There's still no clear explanation for why that might be. The latest research published in the journal Nature this week does show some striking similarities between swine flu and the virus responsible for the 1918 influenza pandemic.

That could explain why people born before 1920 have stronger immunity, but doesn't really account for the lower incidence of infection amongst those aged 45 and over. It could equally be that school classrooms and the playground simply offer a better environment for the transmission of infection.

One more point for the statisticians amongst you. The graph may inadvertently give a slightly false impression of the distribution by age because the bands are not all of the same duration. There were, for instance, 38 cases amongst children aged up to one year, but later columns cover longer periods.

If anything, the real bias towards the younger end of the spectrum is even more pronounced.

Comments

  • Comment number 1.

    hi, what does underlying health problems mean?. over weight,smoker,drinker or is it what would be called more serious problems?.

  • Comment number 2.

    It's not clear to me what the graph means. Does the first column refer to 38 out of 100,000 children of aged less than 1 year, or to 38 cases out of 100,000 people (of which I guess that 1000-2000 are less than 1 year old)? The first explanation seems far more likely to me, but then I can't make any sense of the last remark "for the statisticians". I also don't understand why the graph is compared to a bell curve; if you expect the virus to be indifferent to age the result would be a flat line.

  • Comment number 3.

    It's a 'social' illness is the possible answer, as well as the fact that it's the first time we've really been able to look at it from many technological perspectives, also the fact that some groups are really isolated from contact with other groups: ie that we have a 'communcation disposition' to assume and expect much more now about and from information about the very young and the very old than we have done in previous generations.

    The 'truth' about swine flu is probably that it is an epidemic but that we're not able to look at it from the grass roots, receive information from those grass roots about how people understand and deal with swine flu.

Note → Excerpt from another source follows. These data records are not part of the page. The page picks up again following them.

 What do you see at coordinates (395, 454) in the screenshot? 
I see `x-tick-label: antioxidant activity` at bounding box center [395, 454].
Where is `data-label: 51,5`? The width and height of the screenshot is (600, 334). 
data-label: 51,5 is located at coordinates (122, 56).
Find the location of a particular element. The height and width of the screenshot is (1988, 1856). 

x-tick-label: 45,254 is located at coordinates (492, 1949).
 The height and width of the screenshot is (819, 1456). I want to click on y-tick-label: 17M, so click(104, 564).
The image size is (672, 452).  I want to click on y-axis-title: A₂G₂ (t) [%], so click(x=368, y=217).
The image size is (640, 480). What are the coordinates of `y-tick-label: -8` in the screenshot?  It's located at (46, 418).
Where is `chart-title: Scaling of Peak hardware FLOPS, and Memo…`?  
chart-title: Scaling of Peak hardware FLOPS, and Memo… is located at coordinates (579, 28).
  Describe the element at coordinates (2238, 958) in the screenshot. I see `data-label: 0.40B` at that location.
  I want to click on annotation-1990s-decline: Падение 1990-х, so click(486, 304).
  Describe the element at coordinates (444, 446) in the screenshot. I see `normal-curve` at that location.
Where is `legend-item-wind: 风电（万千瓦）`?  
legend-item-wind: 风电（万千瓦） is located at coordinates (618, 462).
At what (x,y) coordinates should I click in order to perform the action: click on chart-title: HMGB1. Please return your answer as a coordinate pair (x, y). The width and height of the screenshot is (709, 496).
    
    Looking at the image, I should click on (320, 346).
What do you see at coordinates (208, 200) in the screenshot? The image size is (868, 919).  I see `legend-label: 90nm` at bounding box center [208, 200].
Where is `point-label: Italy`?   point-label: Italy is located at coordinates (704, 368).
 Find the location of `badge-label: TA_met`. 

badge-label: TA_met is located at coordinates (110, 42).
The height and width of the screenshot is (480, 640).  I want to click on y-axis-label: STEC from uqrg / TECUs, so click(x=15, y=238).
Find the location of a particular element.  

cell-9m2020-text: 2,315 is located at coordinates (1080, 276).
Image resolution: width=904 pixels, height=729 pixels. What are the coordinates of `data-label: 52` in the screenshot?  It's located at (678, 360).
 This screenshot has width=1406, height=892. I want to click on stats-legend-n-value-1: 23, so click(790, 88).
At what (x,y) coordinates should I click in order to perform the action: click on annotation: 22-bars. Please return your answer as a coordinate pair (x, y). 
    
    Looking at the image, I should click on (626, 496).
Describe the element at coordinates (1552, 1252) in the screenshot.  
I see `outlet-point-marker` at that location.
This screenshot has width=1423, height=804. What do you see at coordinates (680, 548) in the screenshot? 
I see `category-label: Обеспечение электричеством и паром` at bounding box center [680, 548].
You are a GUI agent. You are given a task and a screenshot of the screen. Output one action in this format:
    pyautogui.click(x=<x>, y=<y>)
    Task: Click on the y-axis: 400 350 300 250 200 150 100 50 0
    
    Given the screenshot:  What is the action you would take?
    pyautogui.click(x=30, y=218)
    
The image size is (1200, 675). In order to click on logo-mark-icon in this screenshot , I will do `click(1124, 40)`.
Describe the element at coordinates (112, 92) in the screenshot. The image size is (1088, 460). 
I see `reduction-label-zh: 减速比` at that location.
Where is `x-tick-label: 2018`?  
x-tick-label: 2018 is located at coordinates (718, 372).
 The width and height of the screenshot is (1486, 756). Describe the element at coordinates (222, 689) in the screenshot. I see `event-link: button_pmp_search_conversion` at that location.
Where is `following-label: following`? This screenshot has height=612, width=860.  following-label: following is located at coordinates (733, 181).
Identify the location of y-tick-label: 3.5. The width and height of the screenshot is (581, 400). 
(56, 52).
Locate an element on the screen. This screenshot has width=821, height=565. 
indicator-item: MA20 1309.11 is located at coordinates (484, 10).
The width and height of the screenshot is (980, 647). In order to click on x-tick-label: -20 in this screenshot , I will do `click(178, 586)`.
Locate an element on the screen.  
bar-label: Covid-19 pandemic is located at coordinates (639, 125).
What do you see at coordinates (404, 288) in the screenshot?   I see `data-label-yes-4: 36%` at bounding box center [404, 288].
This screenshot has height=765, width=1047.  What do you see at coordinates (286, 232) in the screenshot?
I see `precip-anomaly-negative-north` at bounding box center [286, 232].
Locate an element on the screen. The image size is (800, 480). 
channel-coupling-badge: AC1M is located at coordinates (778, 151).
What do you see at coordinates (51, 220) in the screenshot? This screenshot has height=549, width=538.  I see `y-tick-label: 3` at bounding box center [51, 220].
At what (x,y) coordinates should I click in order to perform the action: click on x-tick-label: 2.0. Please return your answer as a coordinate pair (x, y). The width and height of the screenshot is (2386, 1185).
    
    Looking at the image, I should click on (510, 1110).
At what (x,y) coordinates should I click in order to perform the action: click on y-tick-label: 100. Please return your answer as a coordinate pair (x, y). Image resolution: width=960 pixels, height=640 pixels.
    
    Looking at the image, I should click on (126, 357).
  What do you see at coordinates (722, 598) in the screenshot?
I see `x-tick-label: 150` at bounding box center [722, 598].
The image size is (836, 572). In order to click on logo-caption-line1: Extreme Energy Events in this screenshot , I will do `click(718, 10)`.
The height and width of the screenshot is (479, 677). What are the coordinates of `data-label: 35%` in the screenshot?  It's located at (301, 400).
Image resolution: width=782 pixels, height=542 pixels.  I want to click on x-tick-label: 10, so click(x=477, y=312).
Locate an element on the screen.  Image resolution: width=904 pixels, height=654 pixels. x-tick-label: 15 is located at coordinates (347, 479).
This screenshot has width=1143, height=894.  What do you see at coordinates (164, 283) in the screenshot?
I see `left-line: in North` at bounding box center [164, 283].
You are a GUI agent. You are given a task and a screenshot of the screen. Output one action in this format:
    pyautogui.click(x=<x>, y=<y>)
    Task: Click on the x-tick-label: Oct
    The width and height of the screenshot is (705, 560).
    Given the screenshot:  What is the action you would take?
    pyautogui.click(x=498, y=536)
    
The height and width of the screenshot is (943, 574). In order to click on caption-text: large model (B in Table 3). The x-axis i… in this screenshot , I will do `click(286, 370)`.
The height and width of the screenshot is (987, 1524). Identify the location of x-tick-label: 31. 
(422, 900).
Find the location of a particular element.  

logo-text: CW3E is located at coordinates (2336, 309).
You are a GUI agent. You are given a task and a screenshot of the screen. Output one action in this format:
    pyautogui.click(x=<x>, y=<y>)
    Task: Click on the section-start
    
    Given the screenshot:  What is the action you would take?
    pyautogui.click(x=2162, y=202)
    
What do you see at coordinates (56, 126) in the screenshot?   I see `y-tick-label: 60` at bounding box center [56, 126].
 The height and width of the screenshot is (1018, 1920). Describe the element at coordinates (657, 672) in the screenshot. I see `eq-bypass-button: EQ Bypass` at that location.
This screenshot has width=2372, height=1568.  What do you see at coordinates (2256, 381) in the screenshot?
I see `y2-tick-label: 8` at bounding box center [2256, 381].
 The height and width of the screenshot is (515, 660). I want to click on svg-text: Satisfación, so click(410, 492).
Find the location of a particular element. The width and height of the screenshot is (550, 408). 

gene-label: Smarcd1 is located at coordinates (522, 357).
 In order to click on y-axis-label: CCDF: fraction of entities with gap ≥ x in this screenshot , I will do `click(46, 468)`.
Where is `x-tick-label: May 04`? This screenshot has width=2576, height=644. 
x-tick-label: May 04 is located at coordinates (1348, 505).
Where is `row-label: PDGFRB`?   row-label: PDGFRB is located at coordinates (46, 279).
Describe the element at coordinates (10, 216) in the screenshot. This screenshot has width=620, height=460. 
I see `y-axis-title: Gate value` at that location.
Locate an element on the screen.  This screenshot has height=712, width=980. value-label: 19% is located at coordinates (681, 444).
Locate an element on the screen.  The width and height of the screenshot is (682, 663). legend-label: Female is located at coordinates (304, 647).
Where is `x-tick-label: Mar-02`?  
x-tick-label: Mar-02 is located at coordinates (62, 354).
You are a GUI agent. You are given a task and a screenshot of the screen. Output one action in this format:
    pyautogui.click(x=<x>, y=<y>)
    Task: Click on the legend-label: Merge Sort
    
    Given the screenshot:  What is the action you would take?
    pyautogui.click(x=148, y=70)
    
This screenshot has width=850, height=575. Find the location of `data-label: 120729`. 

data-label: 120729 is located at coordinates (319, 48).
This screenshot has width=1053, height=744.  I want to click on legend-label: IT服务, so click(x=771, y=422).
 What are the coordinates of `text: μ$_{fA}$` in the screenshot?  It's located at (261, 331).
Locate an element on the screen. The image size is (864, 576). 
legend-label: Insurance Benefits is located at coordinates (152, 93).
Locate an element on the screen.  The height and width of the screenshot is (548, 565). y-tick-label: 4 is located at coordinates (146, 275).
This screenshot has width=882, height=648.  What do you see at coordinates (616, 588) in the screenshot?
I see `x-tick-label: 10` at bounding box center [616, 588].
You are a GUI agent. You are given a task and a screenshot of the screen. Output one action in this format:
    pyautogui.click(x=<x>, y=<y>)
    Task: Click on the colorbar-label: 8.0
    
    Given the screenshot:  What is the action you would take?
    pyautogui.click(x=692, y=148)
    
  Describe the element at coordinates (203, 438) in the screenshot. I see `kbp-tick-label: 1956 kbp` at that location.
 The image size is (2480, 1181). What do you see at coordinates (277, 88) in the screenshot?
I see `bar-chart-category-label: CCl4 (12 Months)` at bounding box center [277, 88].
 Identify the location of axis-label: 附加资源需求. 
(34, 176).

I think that society is a whole, bigger than any sum of its parts: yet we don't get that real incisive look at a real range of contexts that we need to develop understanding and confidence.

    We don't really look at the 'grass roots' of society as a place where we should listen rather than preach to or 'tell'. We're not 'geared up', if you like, to be able to have a balanced and detached perspective, that seriously includes all groups in society as having a valid contribution to make to medical research, planning and strategy.

    Swine flu seems to become more enigmatic as time goes on!

    We're 'revved up' to respond to everything in emergency planning terms, where professionals are given too much responsibility for these 'emergencies'.

    Perhaps what we do need is to communicate clearly what this virus is and to recognise that the human condition is always an 'underlying one', that we imperfectly treat, care for and understand.

  • Comment number 4.

    Tom:

    I think that most of the information about, the Swine Flu and its issues are looking and aiming at young folks....But, I also, think that others will get it also...

    =Dennis Junior=

  • Comment number 5.

    "Is swine flu targeting the young?"

    No. Viruses don't 'target' anybody.

    Surely the heading should be something like 'Swine Flu; are the young more vulnerable"?

    And I thought we already knew that they are.